> [Exercise material]
-- Start --
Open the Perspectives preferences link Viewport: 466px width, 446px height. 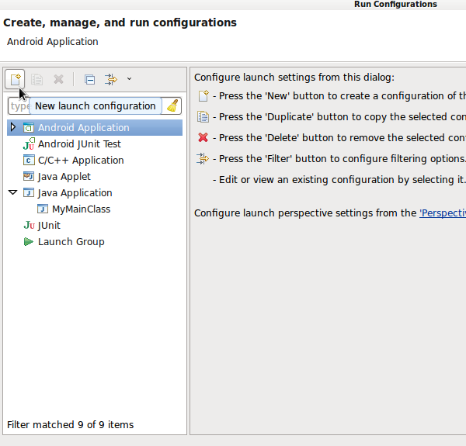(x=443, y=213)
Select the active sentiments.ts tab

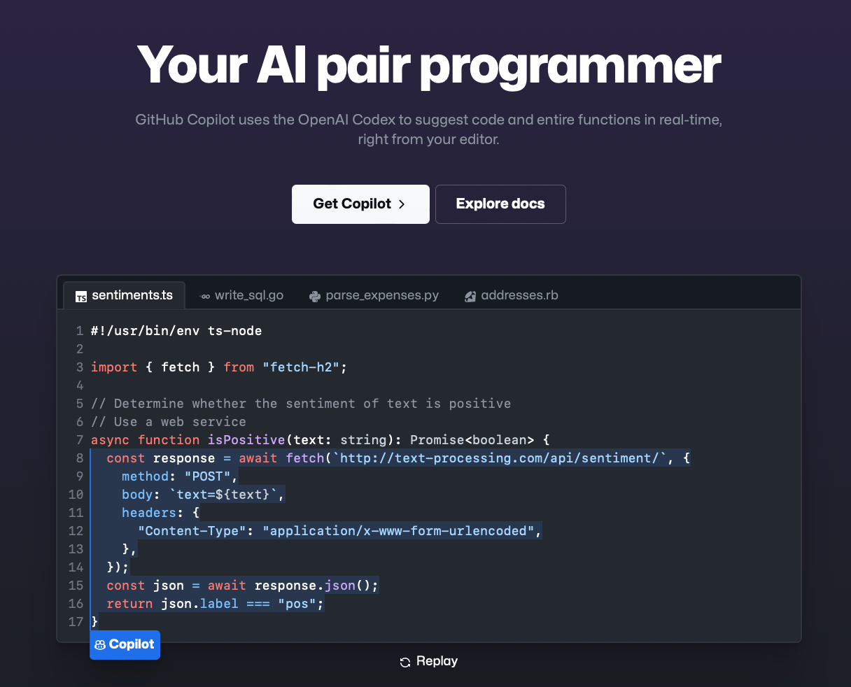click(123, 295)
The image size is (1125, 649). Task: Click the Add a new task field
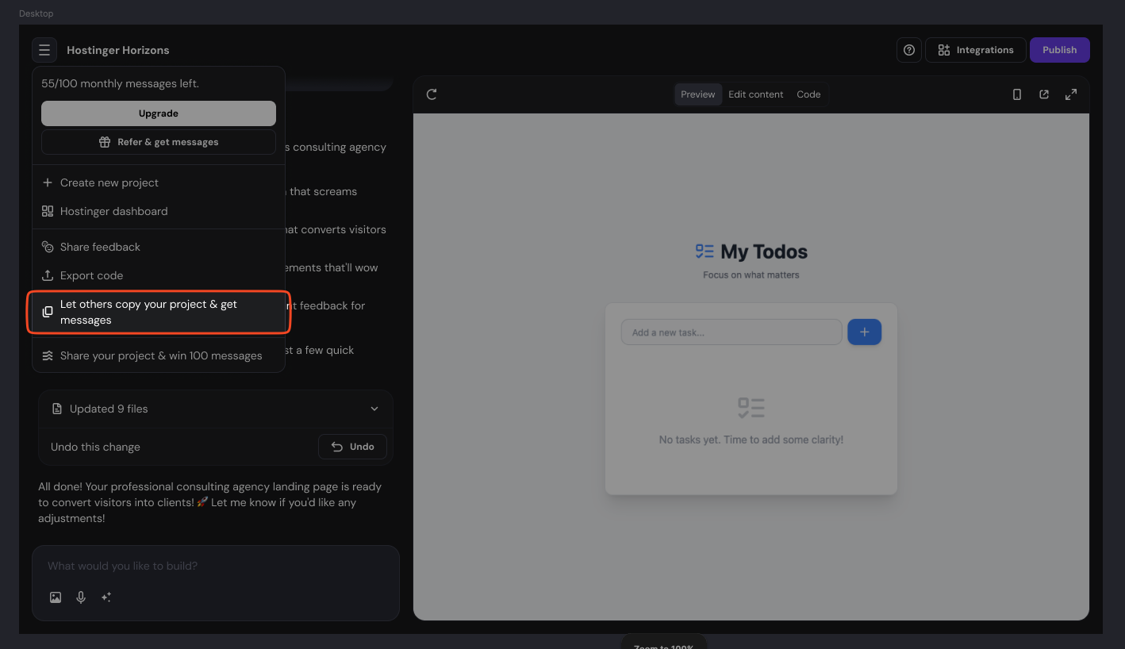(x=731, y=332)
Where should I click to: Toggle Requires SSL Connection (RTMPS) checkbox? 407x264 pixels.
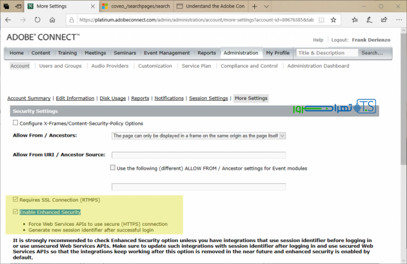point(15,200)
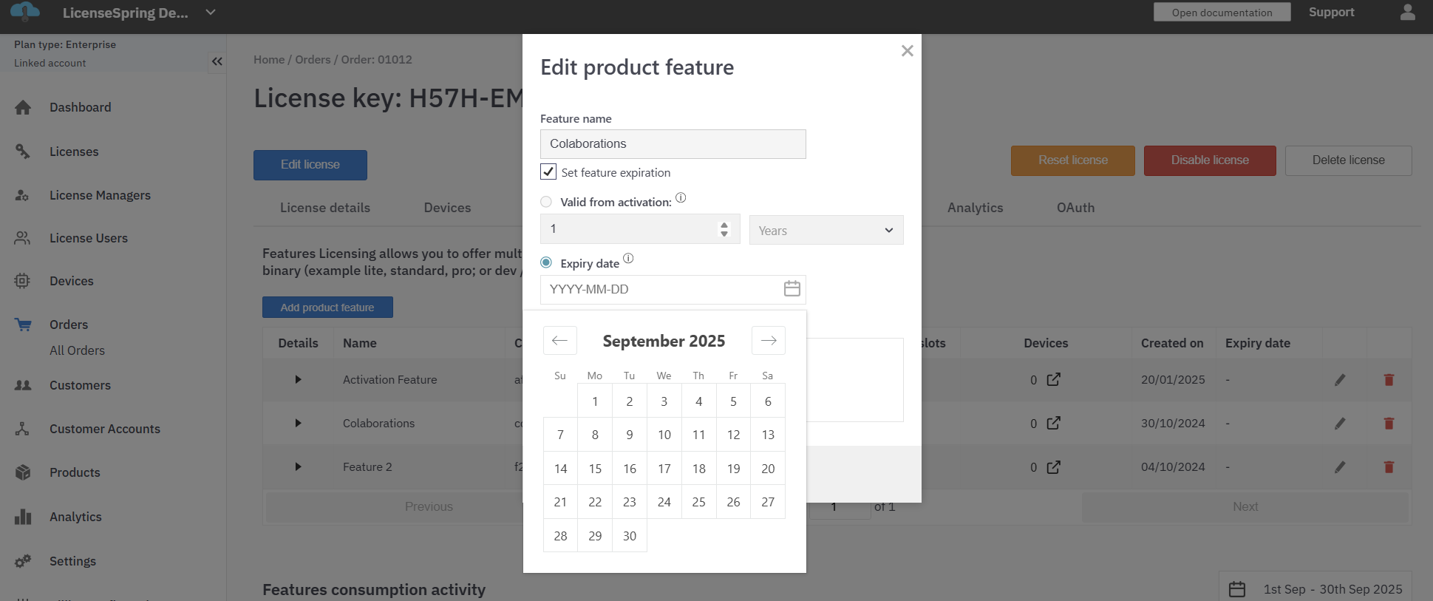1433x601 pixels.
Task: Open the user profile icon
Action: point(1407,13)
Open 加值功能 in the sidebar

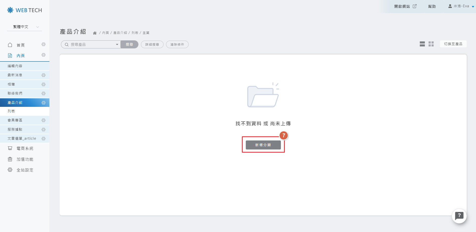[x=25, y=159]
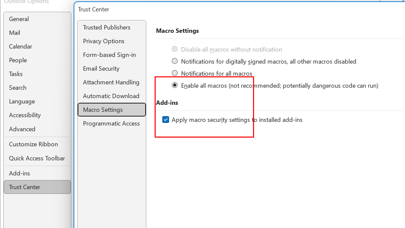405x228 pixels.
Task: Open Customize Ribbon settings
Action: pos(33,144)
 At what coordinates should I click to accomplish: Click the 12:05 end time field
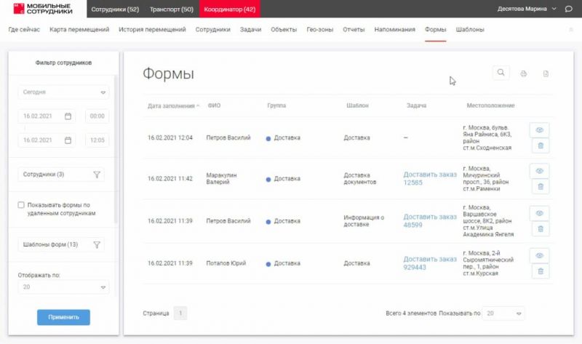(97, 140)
-- End --
-- Start --
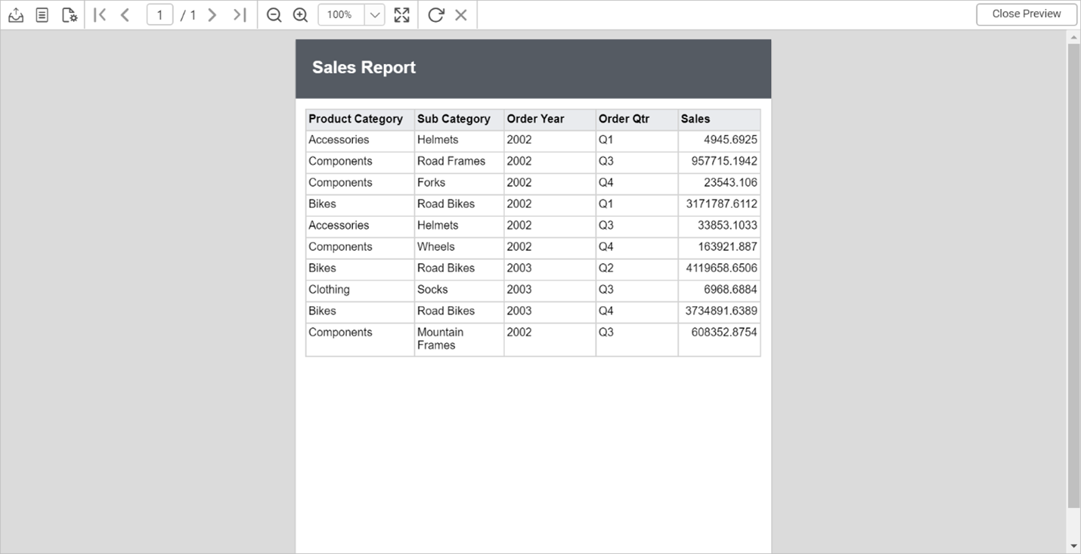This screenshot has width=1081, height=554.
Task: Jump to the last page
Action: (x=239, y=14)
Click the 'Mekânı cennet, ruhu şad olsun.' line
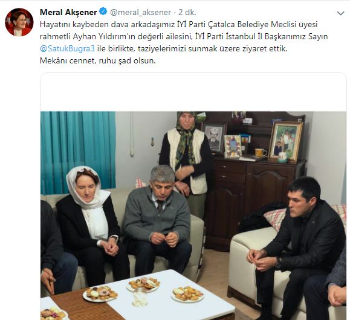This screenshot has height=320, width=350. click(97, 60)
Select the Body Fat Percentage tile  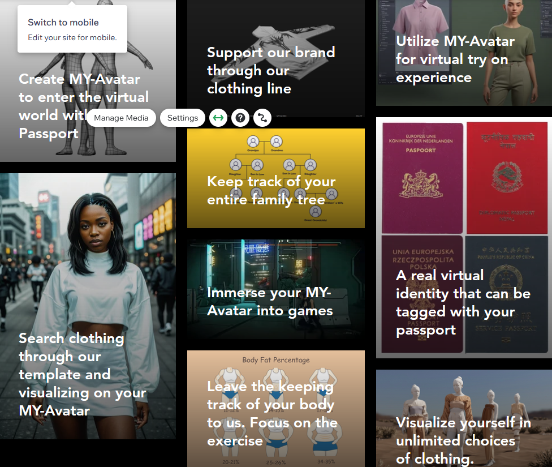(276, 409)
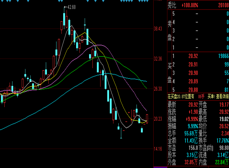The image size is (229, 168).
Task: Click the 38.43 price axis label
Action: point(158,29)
-- End --
-- Start --
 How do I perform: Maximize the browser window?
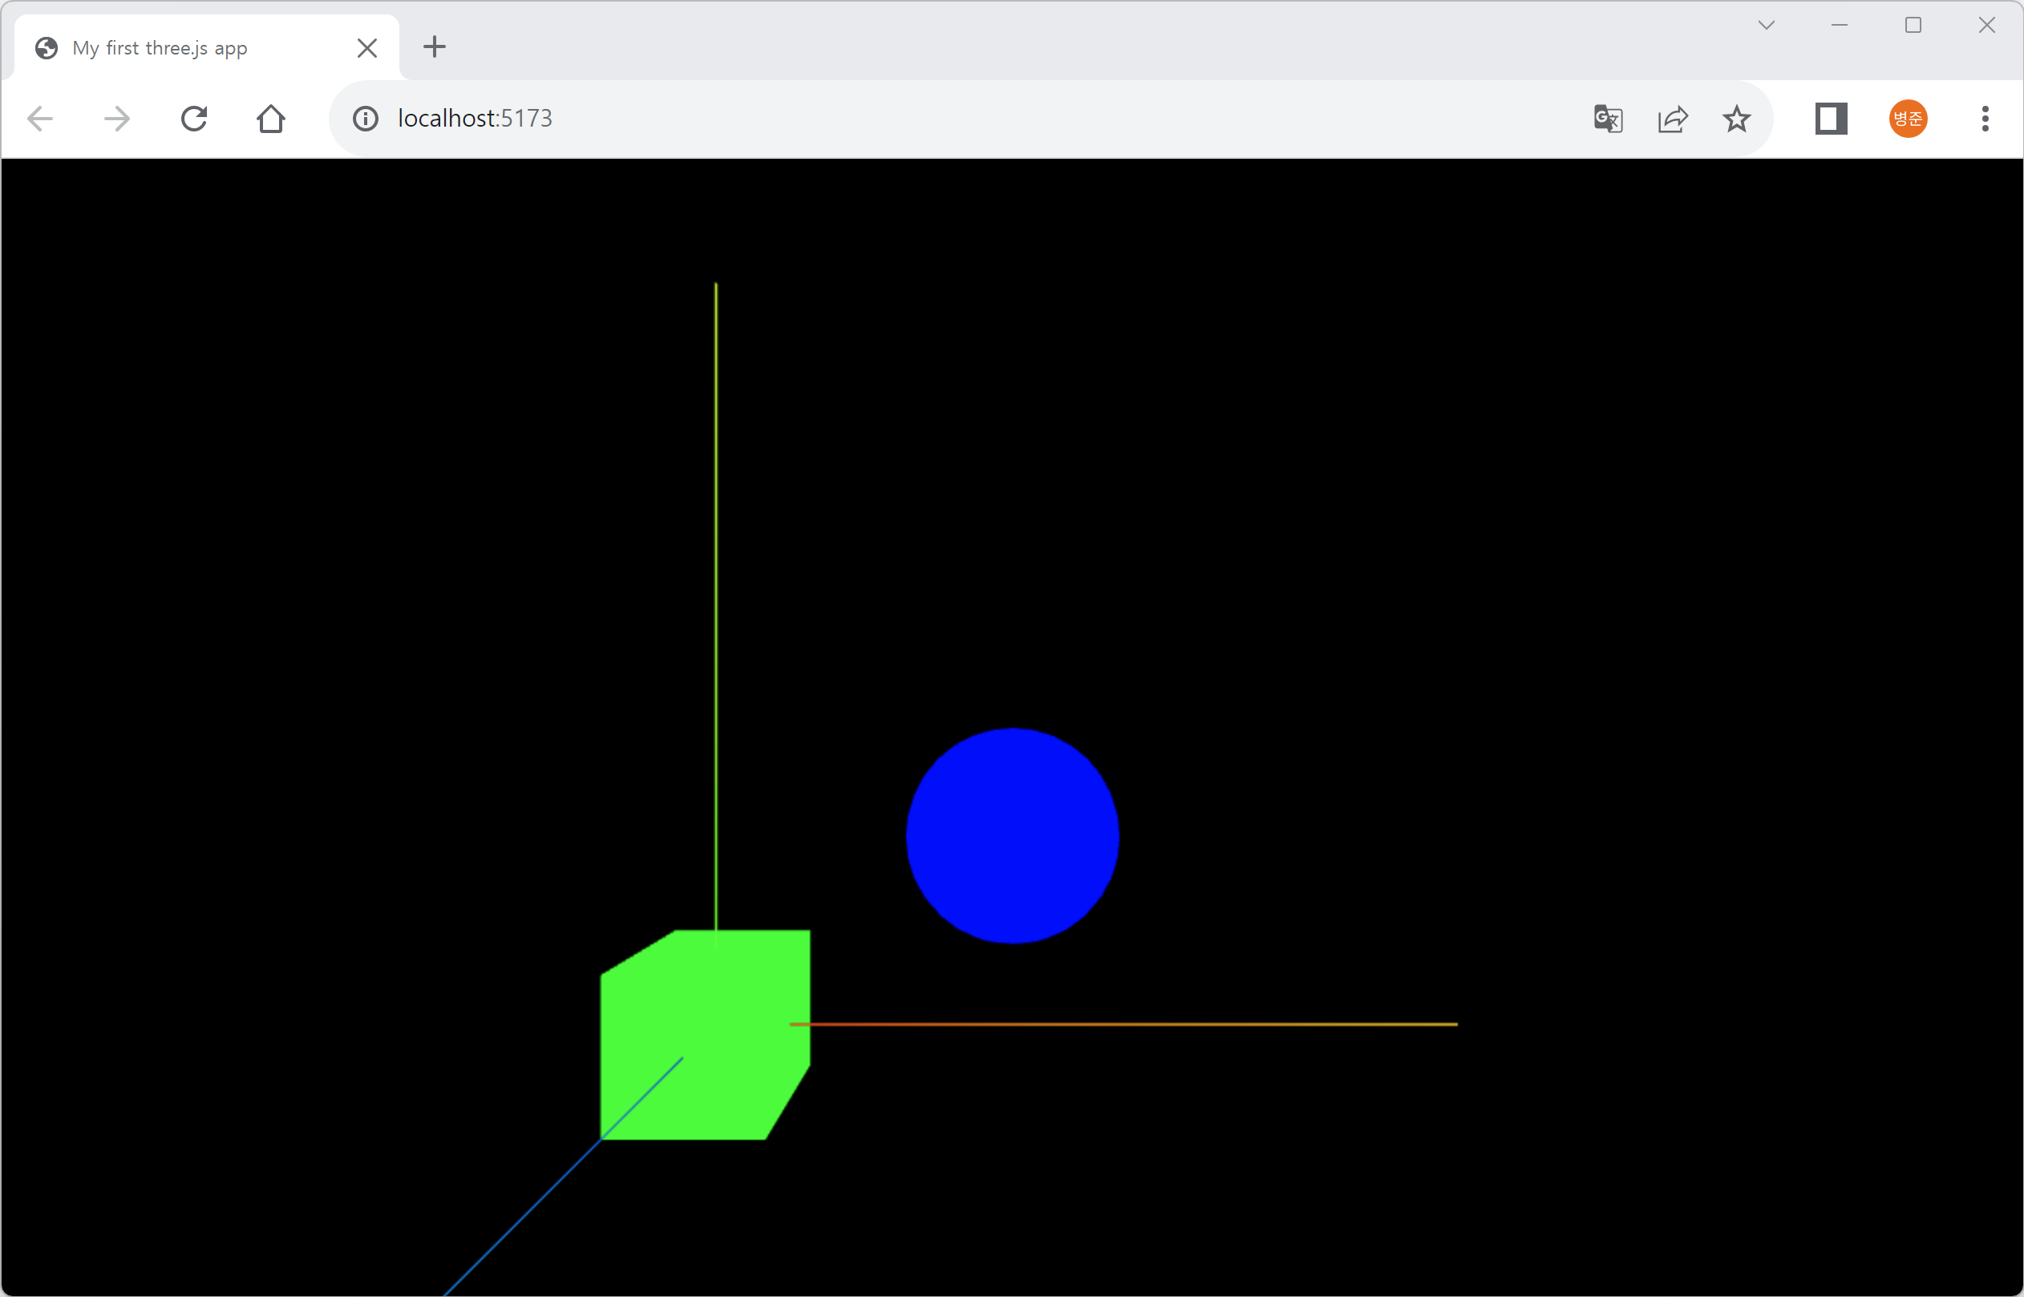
-- End --
> [Exercise directions] Identify every line in the records above that contains the word "Task" and copy each of those lines.

> [Written solution]
The image size is (1125, 649). Task: Click the Add a new task field
Task: Open the user profile icon
Task: Open Customize Ribbon settings
Task: Jump to the last page
Task: Click the 38.43 price axis label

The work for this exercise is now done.